(AVAILABLE DATA)

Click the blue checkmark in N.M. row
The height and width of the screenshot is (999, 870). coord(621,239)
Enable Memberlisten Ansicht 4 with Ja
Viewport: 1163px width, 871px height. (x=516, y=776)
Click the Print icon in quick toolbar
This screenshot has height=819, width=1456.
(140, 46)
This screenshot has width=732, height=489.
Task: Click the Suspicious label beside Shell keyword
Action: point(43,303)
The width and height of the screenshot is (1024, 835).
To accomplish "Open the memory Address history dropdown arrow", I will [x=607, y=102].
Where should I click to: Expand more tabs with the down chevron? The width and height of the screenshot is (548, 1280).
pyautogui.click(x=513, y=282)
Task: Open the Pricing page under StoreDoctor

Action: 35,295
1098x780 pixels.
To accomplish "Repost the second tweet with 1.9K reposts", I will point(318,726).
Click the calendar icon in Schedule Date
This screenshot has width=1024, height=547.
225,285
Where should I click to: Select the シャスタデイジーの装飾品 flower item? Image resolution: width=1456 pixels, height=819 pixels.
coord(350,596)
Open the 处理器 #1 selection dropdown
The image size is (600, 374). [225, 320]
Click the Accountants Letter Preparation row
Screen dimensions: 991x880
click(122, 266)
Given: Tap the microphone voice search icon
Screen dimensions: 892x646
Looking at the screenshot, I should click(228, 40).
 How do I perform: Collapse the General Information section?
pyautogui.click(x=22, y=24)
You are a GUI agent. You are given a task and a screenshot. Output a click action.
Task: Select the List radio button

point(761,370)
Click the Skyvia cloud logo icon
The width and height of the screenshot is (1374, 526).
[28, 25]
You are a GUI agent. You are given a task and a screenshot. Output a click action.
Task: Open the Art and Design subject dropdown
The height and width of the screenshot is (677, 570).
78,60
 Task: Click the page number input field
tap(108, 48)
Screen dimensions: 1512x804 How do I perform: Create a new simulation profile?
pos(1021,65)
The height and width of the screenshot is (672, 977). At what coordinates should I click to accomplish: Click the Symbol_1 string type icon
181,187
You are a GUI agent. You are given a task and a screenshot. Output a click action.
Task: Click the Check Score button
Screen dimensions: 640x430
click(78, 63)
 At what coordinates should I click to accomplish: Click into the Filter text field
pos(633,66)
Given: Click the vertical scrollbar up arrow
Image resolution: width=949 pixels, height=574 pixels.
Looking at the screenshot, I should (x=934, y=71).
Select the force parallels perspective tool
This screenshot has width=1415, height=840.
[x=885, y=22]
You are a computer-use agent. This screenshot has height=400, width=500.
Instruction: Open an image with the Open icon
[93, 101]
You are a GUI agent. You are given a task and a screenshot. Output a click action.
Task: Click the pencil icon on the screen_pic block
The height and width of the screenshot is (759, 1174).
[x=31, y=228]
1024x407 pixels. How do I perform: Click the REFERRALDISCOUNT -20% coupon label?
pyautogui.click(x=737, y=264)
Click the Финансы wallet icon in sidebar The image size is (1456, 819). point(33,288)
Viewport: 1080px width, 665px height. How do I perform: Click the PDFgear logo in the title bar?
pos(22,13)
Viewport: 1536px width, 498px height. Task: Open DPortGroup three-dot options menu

(INSTRUCTIONS FOR THE TASK) Reproduce the data above verbatim, from the line with "At what coordinates should I click to accomplish: Click into" up to and including the line with "pyautogui.click(x=737, y=264)".

(CORRECT ANSWER)
 At what coordinates should I click to accomplish: Click into the Filter text field
pos(633,66)
Given: Click the vertical scrollbar up arrow
Image resolution: width=949 pixels, height=574 pixels.
Looking at the screenshot, I should (x=934, y=71).
Select the force parallels perspective tool
This screenshot has width=1415, height=840.
[x=885, y=22]
You are a computer-use agent. This screenshot has height=400, width=500.
Instruction: Open an image with the Open icon
[93, 101]
You are a GUI agent. You are given a task and a screenshot. Output a click action.
Task: Click the pencil icon on the screen_pic block
The height and width of the screenshot is (759, 1174).
[x=31, y=228]
1024x407 pixels. How do I perform: Click the REFERRALDISCOUNT -20% coupon label?
pyautogui.click(x=737, y=264)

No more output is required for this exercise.